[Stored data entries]
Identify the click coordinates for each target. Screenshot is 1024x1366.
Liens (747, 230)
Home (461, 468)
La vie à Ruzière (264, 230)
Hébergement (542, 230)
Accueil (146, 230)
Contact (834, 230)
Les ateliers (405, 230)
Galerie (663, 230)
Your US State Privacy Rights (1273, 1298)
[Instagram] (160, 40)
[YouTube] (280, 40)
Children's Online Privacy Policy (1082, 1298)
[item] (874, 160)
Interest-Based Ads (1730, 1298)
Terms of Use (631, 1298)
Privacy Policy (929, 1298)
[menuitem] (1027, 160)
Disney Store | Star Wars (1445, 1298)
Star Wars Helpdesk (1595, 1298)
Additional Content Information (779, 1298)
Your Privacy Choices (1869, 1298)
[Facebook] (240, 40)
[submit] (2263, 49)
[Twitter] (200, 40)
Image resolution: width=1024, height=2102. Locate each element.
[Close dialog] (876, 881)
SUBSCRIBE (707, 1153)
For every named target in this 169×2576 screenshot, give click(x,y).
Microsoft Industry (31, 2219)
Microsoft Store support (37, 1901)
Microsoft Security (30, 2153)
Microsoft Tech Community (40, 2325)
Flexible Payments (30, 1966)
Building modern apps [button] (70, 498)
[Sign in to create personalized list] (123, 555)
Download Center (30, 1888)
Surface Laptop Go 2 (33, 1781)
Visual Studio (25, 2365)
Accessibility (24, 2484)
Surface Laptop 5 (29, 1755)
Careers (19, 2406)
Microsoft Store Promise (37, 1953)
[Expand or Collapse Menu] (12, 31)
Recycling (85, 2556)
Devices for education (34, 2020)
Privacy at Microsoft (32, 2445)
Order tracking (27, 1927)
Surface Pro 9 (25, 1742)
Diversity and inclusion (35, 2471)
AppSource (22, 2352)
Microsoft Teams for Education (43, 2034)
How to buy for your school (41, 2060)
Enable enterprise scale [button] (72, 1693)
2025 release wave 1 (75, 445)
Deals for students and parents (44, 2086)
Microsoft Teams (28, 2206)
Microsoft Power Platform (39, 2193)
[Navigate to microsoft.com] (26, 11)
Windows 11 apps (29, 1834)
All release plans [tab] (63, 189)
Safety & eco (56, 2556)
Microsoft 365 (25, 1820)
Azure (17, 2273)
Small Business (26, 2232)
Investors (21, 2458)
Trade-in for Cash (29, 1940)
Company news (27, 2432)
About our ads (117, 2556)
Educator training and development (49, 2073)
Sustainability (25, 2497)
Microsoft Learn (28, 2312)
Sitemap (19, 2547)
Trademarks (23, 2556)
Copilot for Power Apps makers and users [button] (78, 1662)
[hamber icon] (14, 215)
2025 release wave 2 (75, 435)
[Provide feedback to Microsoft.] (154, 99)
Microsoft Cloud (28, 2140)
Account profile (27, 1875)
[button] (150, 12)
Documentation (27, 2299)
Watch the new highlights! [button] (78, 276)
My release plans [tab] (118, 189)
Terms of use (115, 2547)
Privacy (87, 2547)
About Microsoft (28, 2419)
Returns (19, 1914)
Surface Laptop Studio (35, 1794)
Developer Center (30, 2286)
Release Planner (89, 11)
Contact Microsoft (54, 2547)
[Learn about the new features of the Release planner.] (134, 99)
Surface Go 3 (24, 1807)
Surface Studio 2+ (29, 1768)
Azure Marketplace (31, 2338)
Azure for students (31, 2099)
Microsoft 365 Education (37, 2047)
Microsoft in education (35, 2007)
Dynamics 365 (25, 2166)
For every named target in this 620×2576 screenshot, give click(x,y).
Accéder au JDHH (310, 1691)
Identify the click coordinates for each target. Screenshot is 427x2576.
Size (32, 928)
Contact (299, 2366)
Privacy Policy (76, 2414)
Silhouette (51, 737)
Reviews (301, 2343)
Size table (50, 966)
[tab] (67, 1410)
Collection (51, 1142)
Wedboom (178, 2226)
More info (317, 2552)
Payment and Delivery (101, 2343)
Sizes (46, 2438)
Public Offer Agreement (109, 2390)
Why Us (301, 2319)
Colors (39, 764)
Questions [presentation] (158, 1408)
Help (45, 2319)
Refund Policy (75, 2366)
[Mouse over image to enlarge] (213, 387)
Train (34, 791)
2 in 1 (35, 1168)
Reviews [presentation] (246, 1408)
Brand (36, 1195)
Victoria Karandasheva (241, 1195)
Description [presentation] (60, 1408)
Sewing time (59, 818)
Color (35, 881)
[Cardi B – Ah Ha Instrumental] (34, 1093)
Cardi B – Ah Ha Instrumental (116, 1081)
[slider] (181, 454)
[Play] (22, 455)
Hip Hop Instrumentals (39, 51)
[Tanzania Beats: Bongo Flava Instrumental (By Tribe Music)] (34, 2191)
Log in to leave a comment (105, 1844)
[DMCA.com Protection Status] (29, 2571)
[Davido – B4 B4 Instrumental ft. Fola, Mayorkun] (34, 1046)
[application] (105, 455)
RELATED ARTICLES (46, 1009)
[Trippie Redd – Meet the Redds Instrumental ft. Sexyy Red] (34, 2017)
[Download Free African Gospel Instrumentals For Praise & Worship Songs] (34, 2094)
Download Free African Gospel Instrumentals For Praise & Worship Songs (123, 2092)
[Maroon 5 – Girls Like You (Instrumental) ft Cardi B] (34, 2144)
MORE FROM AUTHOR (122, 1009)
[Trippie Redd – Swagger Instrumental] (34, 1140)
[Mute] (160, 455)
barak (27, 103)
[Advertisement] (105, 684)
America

### Work instructions
Reproduce the data in its entirety, matching each character.

### Written response
Identify the click coordinates for each target. Screenshot is 1024x1366.
Liens (747, 230)
Home (461, 468)
La vie à Ruzière (264, 230)
Hébergement (542, 230)
Accueil (146, 230)
Contact (834, 230)
Les ateliers (405, 230)
Galerie (663, 230)
Your US State Privacy Rights (1273, 1298)
[Instagram] (160, 40)
[YouTube] (280, 40)
Children's Online Privacy Policy (1082, 1298)
[item] (874, 160)
Interest-Based Ads (1730, 1298)
Terms of Use (631, 1298)
Privacy Policy (929, 1298)
[menuitem] (1027, 160)
Disney Store | Star Wars (1445, 1298)
Star Wars Helpdesk (1595, 1298)
Additional Content Information (779, 1298)
Your Privacy Choices (1869, 1298)
[Facebook] (240, 40)
[submit] (2263, 49)
[Twitter] (200, 40)
Image resolution: width=1024, height=2102. Locate each element.
[Close dialog] (876, 881)
SUBSCRIBE (707, 1153)
For every named target in this 169×2576 screenshot, give click(x,y).
Microsoft Industry (31, 2219)
Microsoft Store support (37, 1901)
Microsoft Security (30, 2153)
Microsoft Tech Community (40, 2325)
Flexible Payments (30, 1966)
Building modern apps [button] (70, 498)
[Sign in to create personalized list] (123, 555)
Download Center (30, 1888)
Surface Laptop Go 2 (33, 1781)
Visual Studio (25, 2365)
Accessibility (24, 2484)
Surface Laptop 5 (29, 1755)
Careers (19, 2406)
Microsoft Store Promise (37, 1953)
[Expand or Collapse Menu] (12, 31)
Recycling (85, 2556)
Devices for education (34, 2020)
Privacy at Microsoft (32, 2445)
Order tracking (27, 1927)
Surface Pro 9 (25, 1742)
Diversity and inclusion (35, 2471)
AppSource (22, 2352)
Microsoft Teams for Education (43, 2034)
How to buy for your school (41, 2060)
Enable enterprise scale [button] (72, 1693)
2025 release wave 1 (75, 445)
Deals for students and parents (44, 2086)
Microsoft Teams (28, 2206)
Microsoft Power Platform (39, 2193)
[Navigate to microsoft.com] (26, 11)
Windows 11 apps (29, 1834)
All release plans [tab] (63, 189)
Safety & eco (56, 2556)
Microsoft 365 (25, 1820)
Azure (17, 2273)
Small Business (26, 2232)
Investors (21, 2458)
Trade-in for Cash (29, 1940)
Company news (27, 2432)
About our ads (117, 2556)
Educator training and development (49, 2073)
Sustainability (25, 2497)
Microsoft Learn (28, 2312)
Sitemap (19, 2547)
Trademarks (23, 2556)
Copilot for Power Apps makers and users [button] (78, 1662)
[hamber icon] (14, 215)
2025 release wave 2 (75, 435)
[Provide feedback to Microsoft.] (154, 99)
Microsoft Cloud (28, 2140)
Account profile (27, 1875)
[button] (150, 12)
Documentation (27, 2299)
Watch the new highlights! [button] (78, 276)
My release plans [tab] (118, 189)
Terms of use (115, 2547)
Privacy (87, 2547)
About Microsoft (28, 2419)
Returns (19, 1914)
Surface Laptop Studio (35, 1794)
Developer Center (30, 2286)
Release Planner (89, 11)
Contact Microsoft (54, 2547)
[Learn about the new features of the Release planner.] (134, 99)
Surface Go 3 (24, 1807)
Surface Studio 2+ (29, 1768)
Azure Marketplace (31, 2338)
Azure for students (31, 2099)
Microsoft 365 Education (37, 2047)
Microsoft in education (35, 2007)
Dynamics 365 (25, 2166)
For every named target in this 620×2576 screenshot, give click(x,y).
Accéder au JDHH (310, 1691)
Identify the click coordinates for each target. Screenshot is 427x2576.
Size (32, 928)
Contact (299, 2366)
Privacy Policy (76, 2414)
Silhouette (51, 737)
Reviews (301, 2343)
Size table (50, 966)
[tab] (67, 1410)
Collection (51, 1142)
Wedboom (178, 2226)
More info (317, 2552)
Payment and Delivery (101, 2343)
Sizes (46, 2438)
Public Offer Agreement (109, 2390)
Why Us (301, 2319)
Colors (39, 764)
Questions [presentation] (158, 1408)
Help (45, 2319)
Refund Policy (75, 2366)
[Mouse over image to enlarge] (213, 387)
Train (34, 791)
2 in 1 (35, 1168)
Reviews [presentation] (246, 1408)
Brand (36, 1195)
Victoria Karandasheva (241, 1195)
Description [presentation] (60, 1408)
Sewing time (59, 818)
Color (35, 881)
[Cardi B – Ah Ha Instrumental] (34, 1093)
Cardi B – Ah Ha Instrumental (116, 1081)
[slider] (181, 454)
[Play] (22, 455)
Hip Hop Instrumentals (39, 51)
[Tanzania Beats: Bongo Flava Instrumental (By Tribe Music)] (34, 2191)
Log in to leave a comment (105, 1844)
[DMCA.com Protection Status] (29, 2571)
[Davido – B4 B4 Instrumental ft. Fola, Mayorkun] (34, 1046)
[application] (105, 455)
RELATED ARTICLES (46, 1009)
[Trippie Redd – Meet the Redds Instrumental ft. Sexyy Red] (34, 2017)
[Download Free African Gospel Instrumentals For Praise & Worship Songs] (34, 2094)
Download Free African Gospel Instrumentals For Praise & Worship Songs (123, 2092)
[Maroon 5 – Girls Like You (Instrumental) ft Cardi B] (34, 2144)
MORE FROM AUTHOR (122, 1009)
[Trippie Redd – Swagger Instrumental] (34, 1140)
[Mute] (160, 455)
barak (27, 103)
[Advertisement] (105, 684)
America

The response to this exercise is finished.